### Task directions
Beginning at the line that contains "Viewport: 804px width, 446px height.", reproduce every line to the end of the material without changing any of them.
____
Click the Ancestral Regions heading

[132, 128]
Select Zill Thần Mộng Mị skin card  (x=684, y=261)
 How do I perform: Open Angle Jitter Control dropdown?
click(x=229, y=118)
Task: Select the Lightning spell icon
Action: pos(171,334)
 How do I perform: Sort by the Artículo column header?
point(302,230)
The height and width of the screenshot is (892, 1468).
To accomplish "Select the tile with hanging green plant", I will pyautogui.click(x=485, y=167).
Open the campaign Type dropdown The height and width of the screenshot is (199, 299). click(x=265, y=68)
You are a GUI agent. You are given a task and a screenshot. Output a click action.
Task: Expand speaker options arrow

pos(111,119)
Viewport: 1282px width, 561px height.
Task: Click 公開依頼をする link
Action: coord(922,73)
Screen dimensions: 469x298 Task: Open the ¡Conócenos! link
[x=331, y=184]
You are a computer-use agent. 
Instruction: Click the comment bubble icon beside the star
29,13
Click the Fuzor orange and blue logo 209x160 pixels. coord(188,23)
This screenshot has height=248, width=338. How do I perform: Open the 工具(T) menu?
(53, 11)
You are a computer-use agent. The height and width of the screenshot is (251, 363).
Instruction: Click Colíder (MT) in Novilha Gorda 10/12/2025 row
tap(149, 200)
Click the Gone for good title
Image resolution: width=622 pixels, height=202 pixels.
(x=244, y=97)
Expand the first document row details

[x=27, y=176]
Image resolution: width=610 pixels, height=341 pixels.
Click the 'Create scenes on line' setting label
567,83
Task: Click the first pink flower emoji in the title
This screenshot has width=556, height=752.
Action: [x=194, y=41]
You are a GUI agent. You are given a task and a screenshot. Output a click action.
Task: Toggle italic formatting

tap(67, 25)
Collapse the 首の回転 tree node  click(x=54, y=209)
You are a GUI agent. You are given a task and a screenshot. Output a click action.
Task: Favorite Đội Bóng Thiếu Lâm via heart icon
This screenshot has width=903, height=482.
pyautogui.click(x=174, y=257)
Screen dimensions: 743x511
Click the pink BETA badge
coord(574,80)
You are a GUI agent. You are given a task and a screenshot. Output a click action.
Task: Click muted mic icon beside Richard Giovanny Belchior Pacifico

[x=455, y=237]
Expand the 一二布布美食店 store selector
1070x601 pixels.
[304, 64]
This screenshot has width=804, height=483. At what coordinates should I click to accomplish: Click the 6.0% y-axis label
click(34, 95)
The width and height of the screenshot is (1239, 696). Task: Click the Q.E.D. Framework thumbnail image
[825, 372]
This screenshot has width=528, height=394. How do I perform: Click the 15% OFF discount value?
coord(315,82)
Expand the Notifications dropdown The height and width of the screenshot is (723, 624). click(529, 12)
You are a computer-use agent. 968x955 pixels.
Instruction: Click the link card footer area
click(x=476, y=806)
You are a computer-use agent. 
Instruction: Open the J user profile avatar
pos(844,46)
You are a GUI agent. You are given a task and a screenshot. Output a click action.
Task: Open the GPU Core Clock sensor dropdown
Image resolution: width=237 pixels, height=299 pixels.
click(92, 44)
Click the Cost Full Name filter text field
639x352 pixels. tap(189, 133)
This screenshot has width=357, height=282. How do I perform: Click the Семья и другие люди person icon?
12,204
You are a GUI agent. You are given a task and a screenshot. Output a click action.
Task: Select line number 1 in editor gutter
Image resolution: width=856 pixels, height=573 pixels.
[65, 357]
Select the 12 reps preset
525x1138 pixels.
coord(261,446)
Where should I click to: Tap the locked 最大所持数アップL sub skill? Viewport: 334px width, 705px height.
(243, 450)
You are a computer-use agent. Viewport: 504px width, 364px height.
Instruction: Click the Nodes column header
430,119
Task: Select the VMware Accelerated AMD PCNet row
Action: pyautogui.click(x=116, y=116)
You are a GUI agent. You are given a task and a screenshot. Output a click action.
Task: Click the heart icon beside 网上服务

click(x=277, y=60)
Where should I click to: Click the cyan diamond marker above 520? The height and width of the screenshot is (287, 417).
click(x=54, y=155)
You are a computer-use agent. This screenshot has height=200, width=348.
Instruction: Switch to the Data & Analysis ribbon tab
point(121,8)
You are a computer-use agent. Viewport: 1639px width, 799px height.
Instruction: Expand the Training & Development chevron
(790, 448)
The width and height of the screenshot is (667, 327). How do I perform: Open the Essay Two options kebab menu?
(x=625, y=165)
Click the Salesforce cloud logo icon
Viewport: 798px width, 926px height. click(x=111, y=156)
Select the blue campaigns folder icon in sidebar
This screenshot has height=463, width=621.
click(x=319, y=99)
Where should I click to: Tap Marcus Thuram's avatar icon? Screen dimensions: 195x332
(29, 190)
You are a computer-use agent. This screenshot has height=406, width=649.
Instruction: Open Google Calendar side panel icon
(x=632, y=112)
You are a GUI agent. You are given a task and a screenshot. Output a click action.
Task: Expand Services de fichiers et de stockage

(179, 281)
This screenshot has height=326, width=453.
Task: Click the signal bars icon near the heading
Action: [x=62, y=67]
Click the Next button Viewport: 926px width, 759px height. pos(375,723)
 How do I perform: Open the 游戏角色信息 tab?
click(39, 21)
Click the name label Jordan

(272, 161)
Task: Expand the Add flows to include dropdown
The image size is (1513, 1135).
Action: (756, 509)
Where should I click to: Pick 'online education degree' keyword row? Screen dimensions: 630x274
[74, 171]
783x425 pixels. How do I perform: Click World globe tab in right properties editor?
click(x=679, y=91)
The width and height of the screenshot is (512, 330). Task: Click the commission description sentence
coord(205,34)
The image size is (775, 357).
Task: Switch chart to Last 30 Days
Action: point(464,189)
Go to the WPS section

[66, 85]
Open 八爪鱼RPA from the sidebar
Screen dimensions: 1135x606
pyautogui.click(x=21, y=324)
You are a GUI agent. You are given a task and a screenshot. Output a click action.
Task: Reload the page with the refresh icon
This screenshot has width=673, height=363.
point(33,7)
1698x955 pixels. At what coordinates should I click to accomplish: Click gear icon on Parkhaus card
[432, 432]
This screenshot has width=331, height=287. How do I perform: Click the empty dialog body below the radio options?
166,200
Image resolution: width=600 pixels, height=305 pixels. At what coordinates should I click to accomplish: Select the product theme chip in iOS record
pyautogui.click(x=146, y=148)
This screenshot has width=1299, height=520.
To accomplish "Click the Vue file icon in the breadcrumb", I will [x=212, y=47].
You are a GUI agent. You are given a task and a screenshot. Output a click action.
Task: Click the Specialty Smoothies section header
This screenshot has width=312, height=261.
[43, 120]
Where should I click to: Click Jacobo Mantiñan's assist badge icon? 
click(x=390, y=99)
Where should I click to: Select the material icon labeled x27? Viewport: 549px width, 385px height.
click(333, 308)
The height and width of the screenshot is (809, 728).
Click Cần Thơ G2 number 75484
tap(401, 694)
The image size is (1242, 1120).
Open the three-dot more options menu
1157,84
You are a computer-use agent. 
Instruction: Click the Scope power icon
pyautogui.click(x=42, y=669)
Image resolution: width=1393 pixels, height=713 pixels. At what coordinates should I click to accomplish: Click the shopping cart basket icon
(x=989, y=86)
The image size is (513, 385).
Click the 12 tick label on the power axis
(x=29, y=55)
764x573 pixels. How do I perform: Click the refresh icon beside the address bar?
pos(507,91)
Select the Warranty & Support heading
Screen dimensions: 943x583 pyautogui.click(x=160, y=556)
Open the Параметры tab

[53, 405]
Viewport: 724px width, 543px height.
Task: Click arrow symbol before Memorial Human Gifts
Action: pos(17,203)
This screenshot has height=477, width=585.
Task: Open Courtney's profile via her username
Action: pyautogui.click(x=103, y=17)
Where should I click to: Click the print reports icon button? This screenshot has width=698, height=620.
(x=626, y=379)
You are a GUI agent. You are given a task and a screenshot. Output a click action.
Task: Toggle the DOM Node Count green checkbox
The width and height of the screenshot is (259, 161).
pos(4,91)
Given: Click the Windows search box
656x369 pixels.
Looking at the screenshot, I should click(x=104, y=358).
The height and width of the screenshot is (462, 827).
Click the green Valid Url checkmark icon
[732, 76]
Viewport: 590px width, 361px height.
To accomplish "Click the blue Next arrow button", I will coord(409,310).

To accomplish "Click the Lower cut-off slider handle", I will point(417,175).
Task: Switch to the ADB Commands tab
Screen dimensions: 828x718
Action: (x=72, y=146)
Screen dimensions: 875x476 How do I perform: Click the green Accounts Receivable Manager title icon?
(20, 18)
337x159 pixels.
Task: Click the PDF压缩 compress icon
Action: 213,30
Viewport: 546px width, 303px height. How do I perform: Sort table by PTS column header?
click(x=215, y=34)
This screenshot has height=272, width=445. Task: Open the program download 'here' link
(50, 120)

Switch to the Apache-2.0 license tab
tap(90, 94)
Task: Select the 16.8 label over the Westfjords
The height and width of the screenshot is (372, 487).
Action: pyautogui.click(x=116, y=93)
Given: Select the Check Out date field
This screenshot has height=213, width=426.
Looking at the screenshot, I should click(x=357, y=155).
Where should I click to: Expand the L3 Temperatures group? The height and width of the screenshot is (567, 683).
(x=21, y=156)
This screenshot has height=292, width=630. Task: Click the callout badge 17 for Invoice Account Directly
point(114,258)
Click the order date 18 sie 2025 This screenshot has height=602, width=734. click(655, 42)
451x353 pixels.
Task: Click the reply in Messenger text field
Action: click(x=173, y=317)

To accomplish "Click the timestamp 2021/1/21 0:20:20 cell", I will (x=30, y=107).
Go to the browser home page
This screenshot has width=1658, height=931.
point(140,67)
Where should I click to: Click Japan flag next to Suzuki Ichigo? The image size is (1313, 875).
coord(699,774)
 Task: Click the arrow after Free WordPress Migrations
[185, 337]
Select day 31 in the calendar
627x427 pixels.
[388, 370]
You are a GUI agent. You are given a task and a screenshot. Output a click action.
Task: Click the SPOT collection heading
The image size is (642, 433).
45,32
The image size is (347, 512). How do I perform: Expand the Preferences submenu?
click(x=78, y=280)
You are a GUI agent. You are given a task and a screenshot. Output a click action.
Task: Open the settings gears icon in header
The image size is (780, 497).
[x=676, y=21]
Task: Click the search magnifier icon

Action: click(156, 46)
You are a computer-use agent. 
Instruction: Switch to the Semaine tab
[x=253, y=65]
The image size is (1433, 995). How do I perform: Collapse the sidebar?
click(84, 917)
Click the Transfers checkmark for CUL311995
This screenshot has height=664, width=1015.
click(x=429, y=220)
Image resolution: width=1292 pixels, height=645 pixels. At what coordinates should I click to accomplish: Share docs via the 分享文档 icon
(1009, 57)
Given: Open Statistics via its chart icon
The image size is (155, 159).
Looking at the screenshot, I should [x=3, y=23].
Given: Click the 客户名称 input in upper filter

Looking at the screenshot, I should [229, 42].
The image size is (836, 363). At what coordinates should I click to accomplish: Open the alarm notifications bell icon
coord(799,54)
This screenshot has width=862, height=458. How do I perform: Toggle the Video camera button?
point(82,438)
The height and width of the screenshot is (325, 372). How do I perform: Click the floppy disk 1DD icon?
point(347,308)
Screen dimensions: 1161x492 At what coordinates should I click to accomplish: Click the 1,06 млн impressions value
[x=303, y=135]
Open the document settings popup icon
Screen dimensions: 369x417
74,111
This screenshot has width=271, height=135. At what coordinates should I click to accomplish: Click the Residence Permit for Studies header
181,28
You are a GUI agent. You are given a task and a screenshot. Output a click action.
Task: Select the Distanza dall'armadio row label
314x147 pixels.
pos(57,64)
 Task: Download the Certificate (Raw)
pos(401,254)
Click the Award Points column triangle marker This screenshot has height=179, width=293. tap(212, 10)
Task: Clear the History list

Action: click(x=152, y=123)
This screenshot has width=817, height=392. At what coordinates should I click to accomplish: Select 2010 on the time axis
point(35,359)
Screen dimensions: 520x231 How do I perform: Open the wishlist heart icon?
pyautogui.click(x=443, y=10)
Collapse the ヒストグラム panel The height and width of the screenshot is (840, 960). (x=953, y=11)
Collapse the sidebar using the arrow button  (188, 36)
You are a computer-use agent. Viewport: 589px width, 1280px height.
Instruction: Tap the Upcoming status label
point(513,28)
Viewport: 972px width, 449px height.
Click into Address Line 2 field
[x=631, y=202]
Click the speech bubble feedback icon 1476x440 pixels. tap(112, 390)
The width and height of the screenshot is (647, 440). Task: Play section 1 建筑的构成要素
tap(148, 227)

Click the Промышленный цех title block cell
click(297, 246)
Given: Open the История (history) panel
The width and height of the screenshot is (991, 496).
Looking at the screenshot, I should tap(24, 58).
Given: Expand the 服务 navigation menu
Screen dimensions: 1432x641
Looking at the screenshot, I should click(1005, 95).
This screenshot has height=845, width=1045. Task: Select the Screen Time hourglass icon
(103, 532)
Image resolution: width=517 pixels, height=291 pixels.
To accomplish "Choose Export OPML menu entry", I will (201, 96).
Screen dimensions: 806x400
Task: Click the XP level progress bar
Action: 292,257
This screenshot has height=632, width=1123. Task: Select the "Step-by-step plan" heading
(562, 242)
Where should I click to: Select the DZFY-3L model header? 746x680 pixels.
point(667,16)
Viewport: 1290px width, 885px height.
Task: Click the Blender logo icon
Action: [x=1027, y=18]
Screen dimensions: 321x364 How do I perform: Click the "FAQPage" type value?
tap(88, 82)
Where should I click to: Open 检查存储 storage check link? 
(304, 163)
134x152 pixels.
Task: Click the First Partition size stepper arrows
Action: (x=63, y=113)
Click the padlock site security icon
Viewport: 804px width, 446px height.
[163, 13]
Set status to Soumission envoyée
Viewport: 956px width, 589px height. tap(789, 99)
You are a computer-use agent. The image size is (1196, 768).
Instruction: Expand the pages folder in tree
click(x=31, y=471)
____
### Response box
Viewport: 804px width, 446px height.
[163, 13]
Set status to Soumission envoyée
Viewport: 956px width, 589px height. tap(789, 99)
You are a computer-use agent. The image size is (1196, 768).
Instruction: Expand the pages folder in tree
click(x=31, y=471)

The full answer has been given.